# 给定文本

══════

定义一个模型

TensorLayerX 提供了两种定义模型的方式。 序列式模型可以让您顺畅的搭建一个模型，而动态模型则可以让您全面掌控模型前向传播过程。

序列式模型

from tensorlayerx.nn import SequentialLayer

from tensorlayerx.nn import Linear

import tensorlayerx as tlx

def get_model():

    layer_list = []

    layer_list.append(Linear(out_features=800, act=tlx.ReLU, in_features=784, name='Linear1'))

    layer_list.append(Linear(out_features=800, act=tlx.ReLU, in_features=800, name='Linear2'))

    layer_list.append(Linear(out_features=10, act=tlx.ReLU, in_features=800, name='Linear3'))

    MLP = SequentialLayer(layer_list)

    return MLP

动态模型

这种情况下，您需要手动将上一层的输出形状提供给新的层。

import tensorlayerx as tlx

from tensorlayerx.nn import Module

from tensorlayerx.nn import Dropout, Linear

class CustomModel(Module):

    def __init__(self):

        super(CustomModel, self).__init__()

        self.dropout1 = Dropout(p=0.2)

        self.linear1 = Linear(out_features=800, act=tlx.ReLU, in_features=784)

        self.dropout2 = Dropout(p=0.2)

        self.linear2 = Linear(out_features=800, act=tlx.ReLU, in_features=800)

        self.dropout3 = Dropout(p=0.2)

        self.linear3 = Linear(out_features=10, act=None, in_features=800)

    def forward(self, x, foo=False):

        z = self.dropout1(x)

        z = self.linear1(z)

        z = self.dropout2(z)

        z = self.linear2(z)

        z = self.dropout3(z)

        out = self.linear3(z)

        if foo:

            out = tlx.softmax(out)

        return out

MLP = CustomModel()

MLP.set_eval()

outputs = MLP(data, foo=True) # controls the forward here

outputs = MLP(data, foo=False)

动态模型不需要提供前一层的输出形状

这种情况下，您不需要手动将上一层的输出形状提供给新的层。

import tensorlayerx as tlx

from tensorlayerx.nn import Module

from tensorlayerx.nn import Dropout, Linear

class CustomModel(Module):

    def __init__(self):

        super(CustomModel, self).__init__()

        self.dropout1 = Dropout(p=0.2)

        self.linear1 = Linear(out_features=800, act=tlx.ReLU)

        self.dropout2 = Dropout(p=0.2)

        self.linear2 = Linear(out_features=800, act=tlx.ReLU)

        self.dropout3 = Dropout(p=0.2)

        self.linear3 = Linear(out_features=10, act=None)

    def forward(self, x, foo=False):

        z = self.dropout1(x)

        z = self.linear1(z)

        z = self.dropout2(z)

        z = self.linear2(z)

        z = self.dropout3(z)

        out = self.linear3(z)

        if foo:

            out = tlx.softmax(out)

        return out

MLP = CustomModel()

══════

# 所附记录

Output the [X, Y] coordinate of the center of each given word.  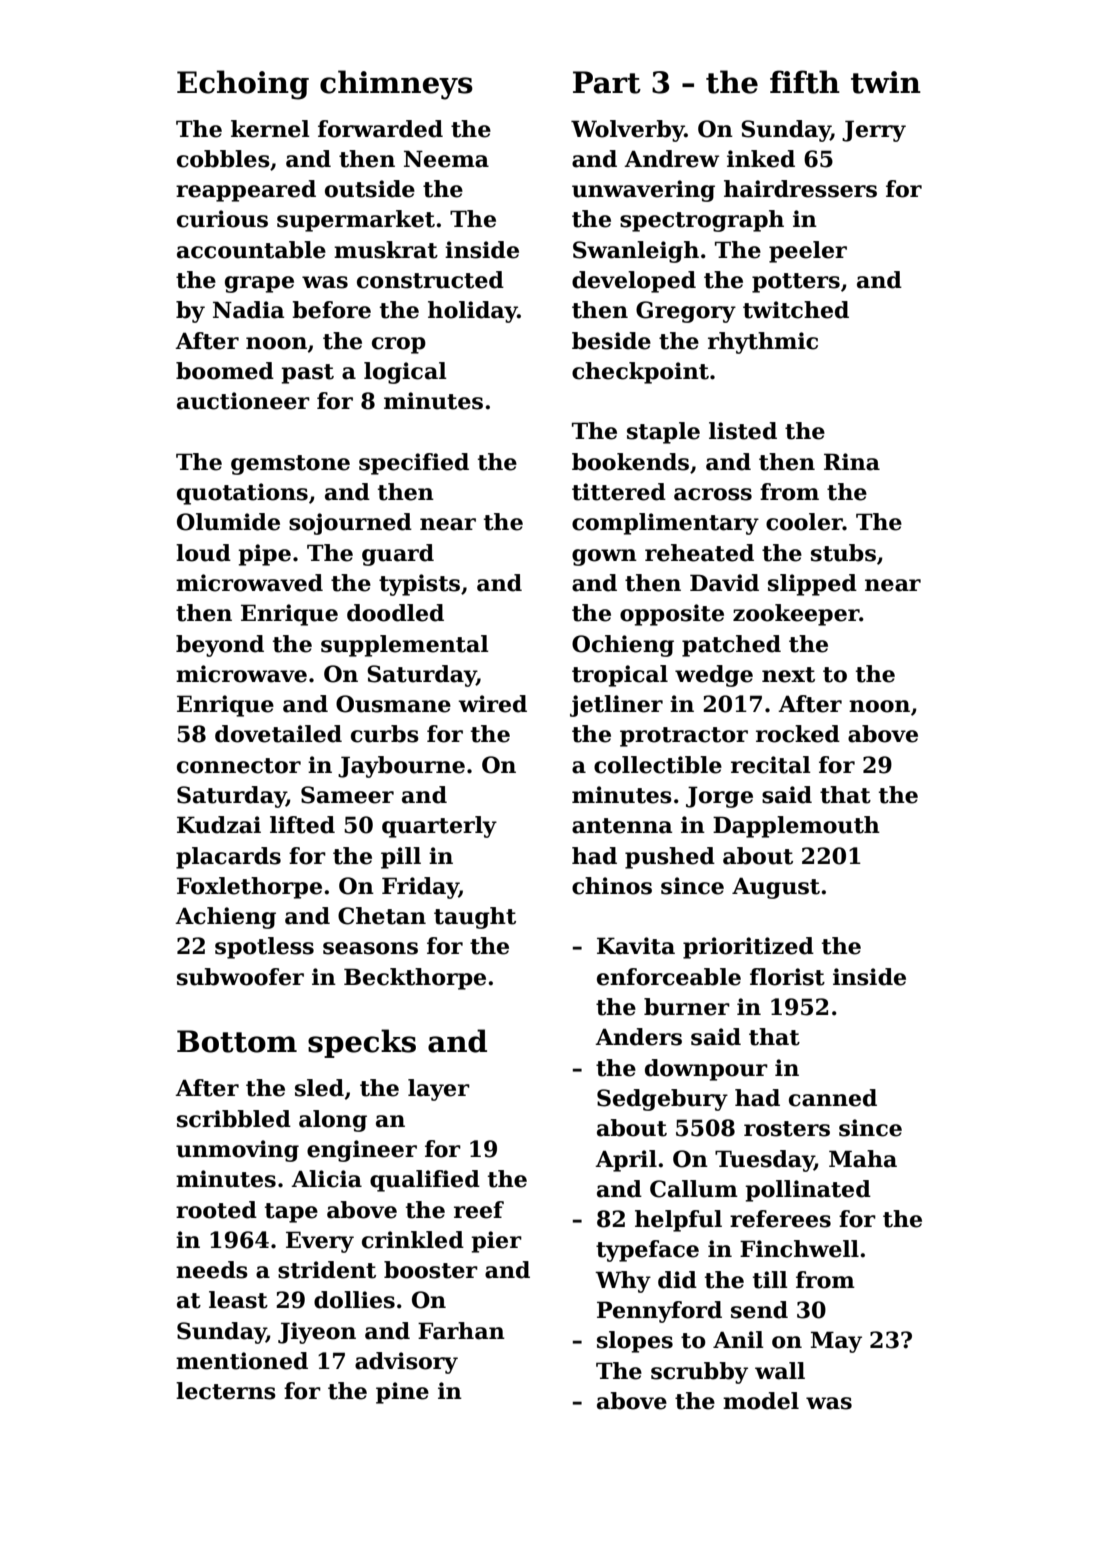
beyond [220, 646]
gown [604, 557]
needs [212, 1270]
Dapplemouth [796, 827]
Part [607, 82]
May [836, 1342]
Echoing [243, 85]
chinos [612, 886]
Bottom [237, 1041]
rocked [798, 734]
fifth [805, 82]
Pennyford [659, 1312]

══════

# 任务内容
(a) 列出 TensorLayerX 模型定义文本的代码中从 tensorlayerx.nn 导入的全部类名。
(b) 在 TensorLayerX 模型定义文本的末尾之后，写出接下来的内容。

# 各题答案
(a) SequentialLayer、Linear、Module、Dropout

(b)
MLP.init_build(tlx.nn.Input(shape=(1, 784))) # init_build must be called to initialize the weights.

MLP.set_eval()

outputs = MLP(data, foo=True) # controls the forward here

outputs = MLP(data, foo=False)

切换训练/测试模式

# method 1: 在前向传播前切换

MLP.set_train() # enable dropout, batch norm moving avg ...

output = MLP(train_data)

... # training code here

Model.set_eval()  # disable dropout, batch norm moving avg ...

output = MLP(test_data)

... # testing code here

# method 2: 使用封装的训练模块

model = tlx.model.Model(network=MLP, loss_fn=tlx.losses.softmax_cross_entropy_with_logits, optimizer=optimizer)

model.train(n_epoch=n_epoch, train_dataset=train_ds)

权重的复用

对于动态模型，只需要在前向传播函数中多次调用layer对象即可

import tensorlayerx as tlx

from tensorlayerx.nn import Module, Linear, Concat

class MyModel(Module):

    def __init__(self):

        super(MyModel, self).__init__()

        self.linear_shared = Linear(out_features=800, act=tlx.ReLU, in_features=784)

        self.linear1 = Linear(out_features=10, act=tlx.ReLU, in_features=800)

        self.linear2 = Linear(out_features=10, act=tlx.ReLU, in_features=800)

        self.cat = Concat()

    def forward(self, x):

        x1 = self.linear_shared(x) # call dense_shared twice

        x2 = self.linear_shared(x)

        x1 = self.linear1(x1)

        x2 = self.linear2(x2)

        out = self.cat([x1, x2])

        return out

model = MyModel()

模型打印相关函数

print(MLP) # 只需要简单的调用print函数

# Model(

#   (_inputlayer): Input(shape=[None, 784], name='_inputlayer')

#   (dropout): Dropout(p=0.8, name='dropout')

#   (linear): Linear(out_features=800, relu, in_features='784', name='linear')

#   (dropout_1): Dropout(p=0.8, name='dropout_1')

#   (linear_1): Linear(out_features=800, relu, in_features='800', name='linear_1')

#   (dropout_2): Dropout(p=0.8, name='dropout_2')

#   (linear_2): Linear(out_features=10, None, in_features='800', name='linear_2')

# )

访问指定权重

We can get the specific weights by indexing or naming.

# indexing

all_weights = MLP.all_weights

some_weights = MLP.all_weights[1:3]

保存和恢复模型

我们提供了两种模型保存和恢复的方式

仅保存权重参数

MLP.save_weights('./model_weights.npz') # by default, file will be in hdf5 format

MLP.load_weights('./model_weights.npz')

保存模型权重

# 在使用封装的训练模块时，可用如下方式保存和加载模型。

model = tlx.model.Model(network=MLP, loss_fn=tlx.losses.softmax_cross_entropy_with_logits, optimizer=optimizer)

model.train(n_epoch=n_epoch, train_dataset=train_ds)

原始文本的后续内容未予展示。